+++ Records supplied +++

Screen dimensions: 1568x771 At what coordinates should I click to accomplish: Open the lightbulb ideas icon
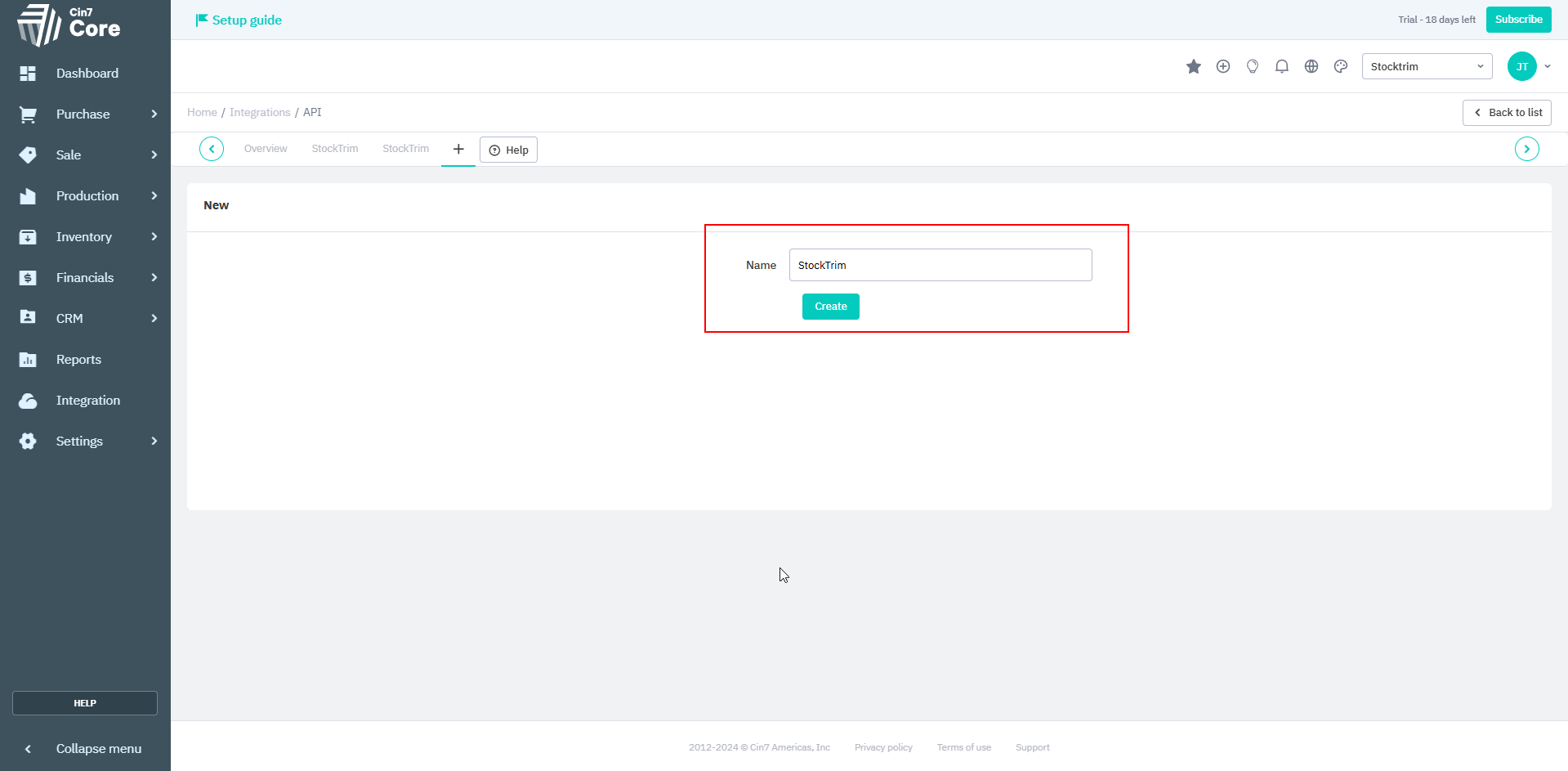point(1252,66)
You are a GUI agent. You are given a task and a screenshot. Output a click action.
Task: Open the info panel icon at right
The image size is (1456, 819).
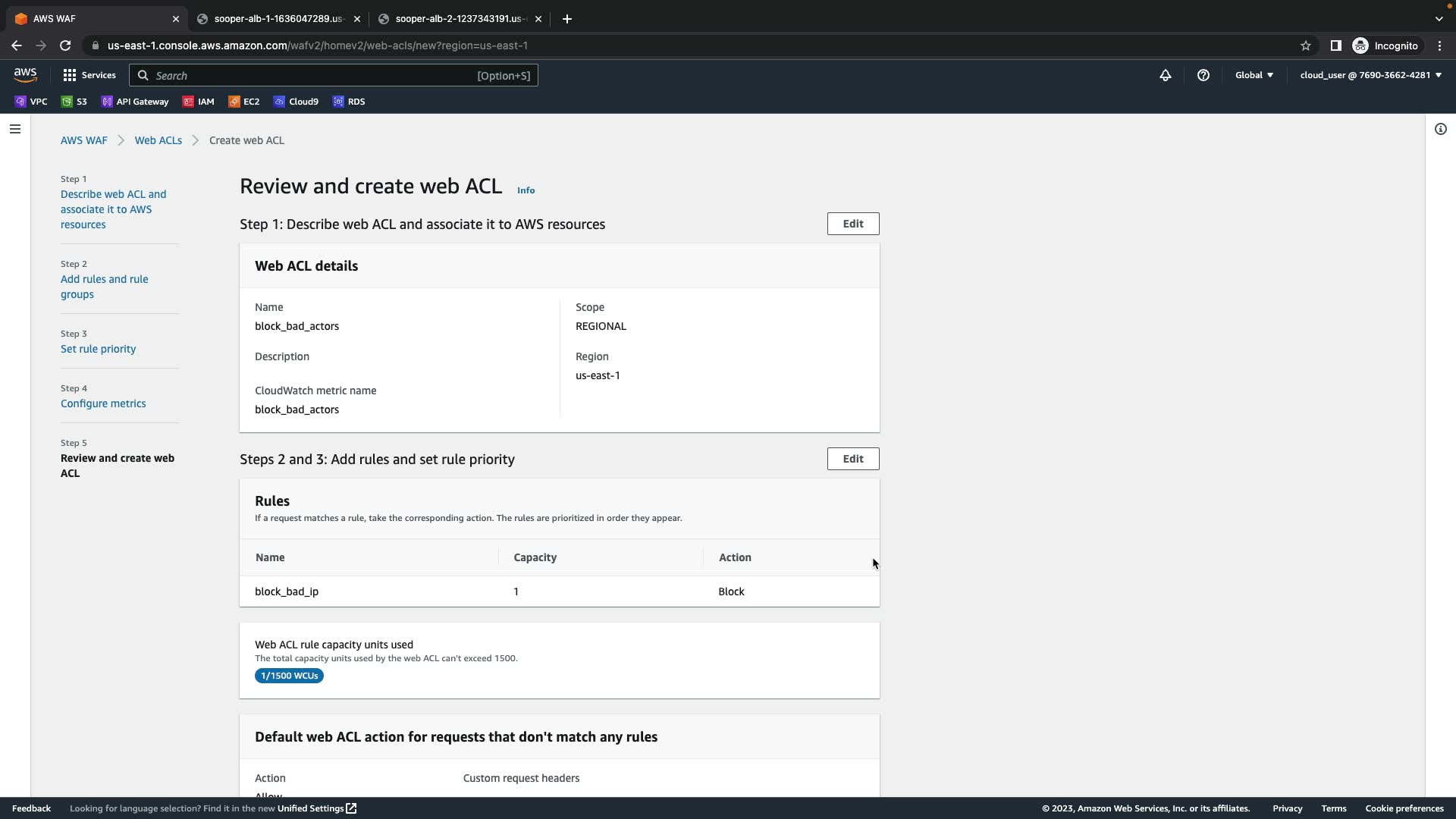coord(1440,129)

+++

== Exercise goal ==
In the listing, switch every "icon" to "button" and write all the lines out again with nothing else changed. Leave the pictures out.

== Solution below ==
Screen dimensions: 1568x771 At what coordinates should I click to accomplish: Open the lightbulb ideas button
point(1252,66)
You are a GUI agent. You are given a task and a screenshot. Output a click action.
Task: Open the info panel button at right
The image size is (1456, 819).
coord(1440,129)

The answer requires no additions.